After some testing it's finished:
Code:
<?php
/**
 * Delete old revisions from the database and keep the latest 'N' revisions (default 10)
 *
 * This program is free software; you can redistribute it and/or modify
 * it under the terms of the GNU General Public License as published by
 * the Free Software Foundation; either version 2 of the License, or
 * (at your option) any later version.
 *
 * This program is distributed in the hope that it will be useful,
 * but WITHOUT ANY WARRANTY; without even the implied warranty of
 * MERCHANTABILITY or FITNESS FOR A PARTICULAR PURPOSE. See the
 * GNU General Public License for more details.
 *
 * You should have received a copy of the GNU General Public License along
 * with this program; if not, write to the Free Software Foundation, Inc.,
 * 51 Franklin Street, Fifth Floor, Boston, MA 02110-1301, USA.
 * http://www.gnu.org/copyleft/gpl.html
 *
 * @file
 * @ingroup Maintenance
 * @author Dick Pluim <dick.pluim@gmail.com>
 * (Based on deleteOldRevisions.php by Rob Church)
 */
require_once __DIR__ . '/Maintenance.php';
/**
 * Maintenance script that deletes old revisions from the database and keep the latest 'N' revisions (default 10).
 *
 * @ingroup Maintenance
 */
class DeleteOldRevisions extends Maintenance {
        public function __construct() {
                parent::__construct();
                $this->addDescription( 'Delete old revisions from the database and keep the latest N revisions (default 10)' );
                $this->addOption( 'delete', 'Actually perform the deletion' );
                $this->addOption( 'page_id', 'List of page ids to work on', false );
        }
        public function execute() {
                $this->output( "Delete old revisions\n\n" );
                $this->doDelete( $this->hasOption( 'delete' ), $this->mArgs );
        }
        function doDelete( $delete = false, $args = [] ) {
                # Data should come off the master, wrapped in a transaction
                $dbw = $this->getDB( DB_MASTER );
                $this->beginTransaction( $dbw, __METHOD__ );
                $revConds = "";
                $keepRevs = [];
                $keepLimit = 10; # default
                # If a parameter is given, we assume that this is the number of revisions to keep.
                # only first argument is being used.

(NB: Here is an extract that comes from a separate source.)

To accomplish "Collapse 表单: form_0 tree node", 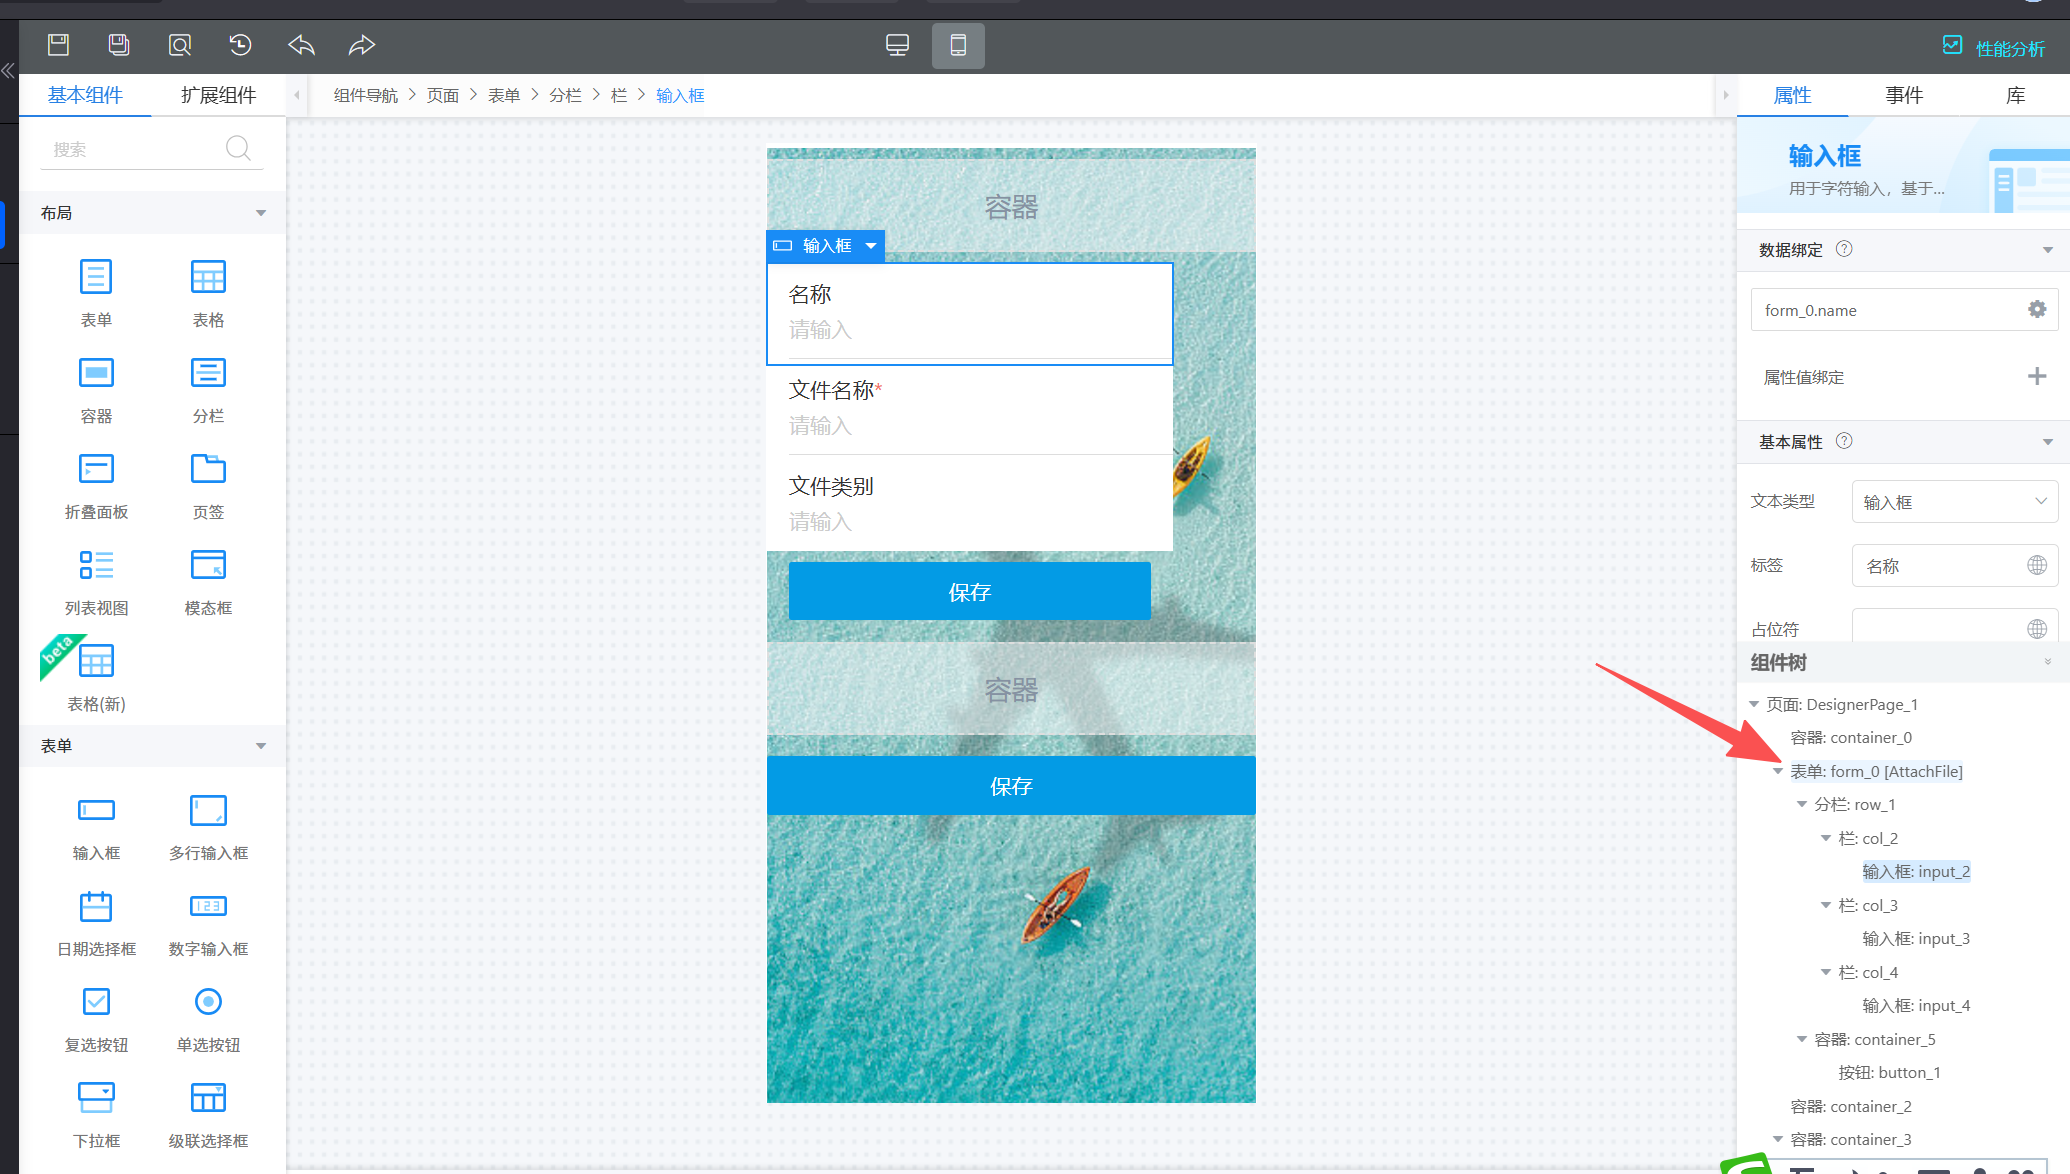I will point(1778,771).
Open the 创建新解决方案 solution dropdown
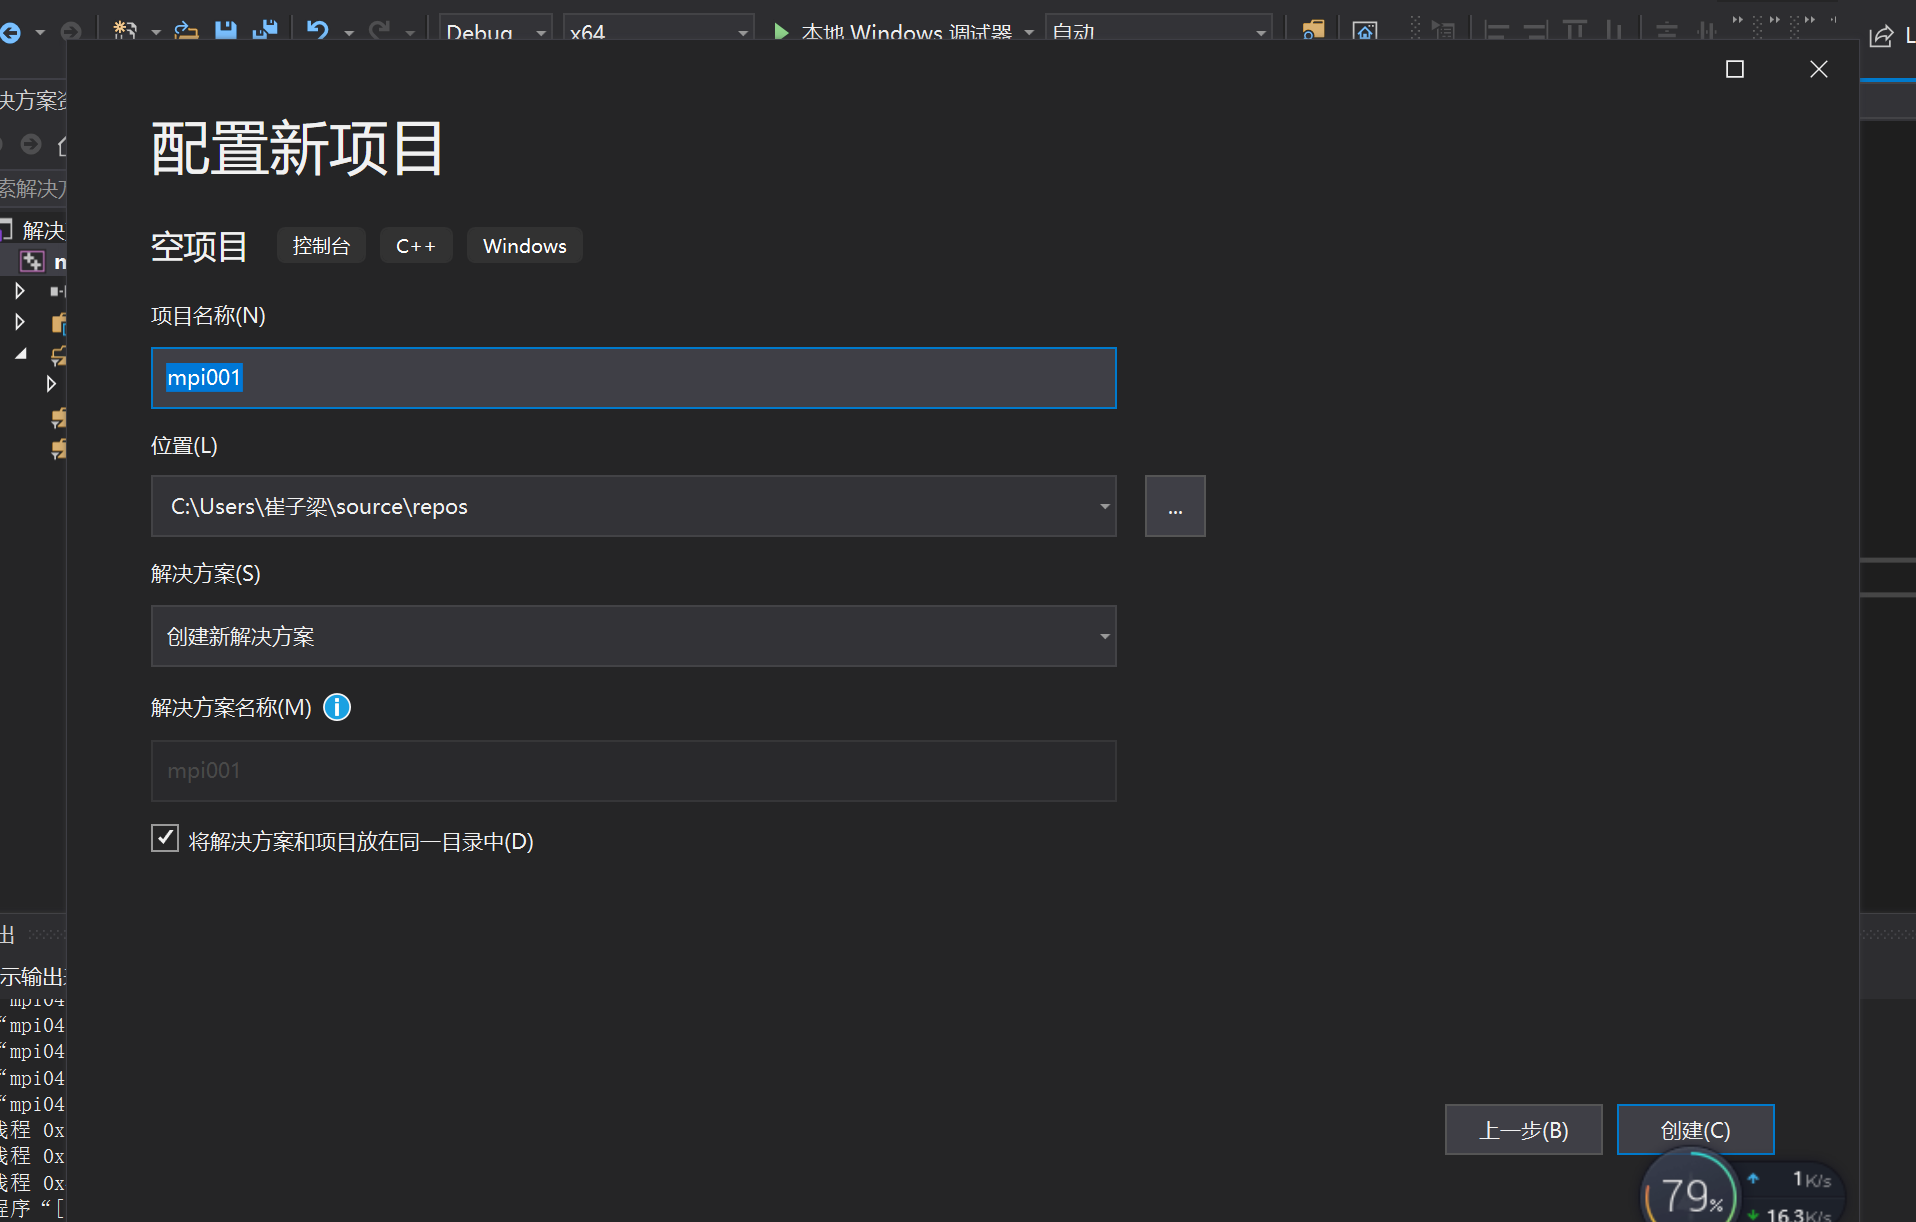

                if ( count( $args ) > 0 ) {
                        $keepLimit=$args[0];
                        $this->output( "Keeping " . $keepLimit . " revisions\n" );
                }
                # make the pagelist
                $res = $dbw->select( 'page', 'page_id', 'page_id>0', array( 'ORDER BY' => 'page_id ASC' ));
                foreach ( $res as $row ) {
                          $revConds = "rev_page = $row->page_id order by rev_id desc limit $keepLimit" ;
                          # make the list of revisions we want to keep for this page
                          $res2 = $dbw->select ( 'revision', 'rev_id' , $revConds, __METHOD__);
                          foreach ( $res2 as $row2 ) {
                                  $keepRevs[] = $row2->rev_id ;
                          }
                }
                # Make the list of revisions which will be deleted
                $revConds = 'rev_id NOT IN (' . $dbw->makeList( $keepRevs ) . ')';
                $res = $dbw->select( 'revision', 'rev_id', $revConds, __METHOD__ );
                $oldRevs = [];
                foreach ( $res as $row ) {
                        $oldRevs[] = $row->rev_id;
                }
                $this->output( "done.\n" );
                # Inform the user of what we're going to do
                $count = count( $oldRevs );
                $this->output( "$count old revisions found.\n" );
                # Delete as appropriate
                if ( $delete && $count>0 ) {
                        $this->output( "Deleting..." );
                        $dbw->delete( 'revision', [ 'rev_id' => $oldRevs ], __METHOD__ );
                        $this->output( "done.\n" );
                }
                # This bit's done
                # Purge redundant text records
                $this->commitTransaction( $dbw, __METHOD__ );
                if ( $delete ) {
                        $this->purgeRedundantText( true );
                }
        }
}
$maintClass = "DeleteOldRevisions";
require_once RUN_MAINTENANCE_IF_MAIN;
--------------
Output:
[root@server maintenance]# php deleteOldRevisions_keep.php
Delete old revisions
Keeping 10 revisions
PHP Notice:  Array to string conversion in /u01/mediawiki/tst/includes/db/Database.php on line 808
done.
2534 old revisions found.
[root@server maintenance]# php deleteOldRevisions_keep.php 5
Delete old revisions
Keeping 5 revisions
PHP Notice:  Array to string conversion in /u01/mediawiki/tst/includes/db/Database.php on line 808
done.
6103 old revisions found.
[root@server maintenance]# php deleteOldRevisions_keep.php --delete 15
Delete old revisions
Keeping 15 revisions
PHP Notice:  Array to string conversion in /u01/mediawiki/tst/includes/db/Database.php on line 808
done.
2026 old revisions found.
Deleting...done.
Searching for active text records in revisions table...done.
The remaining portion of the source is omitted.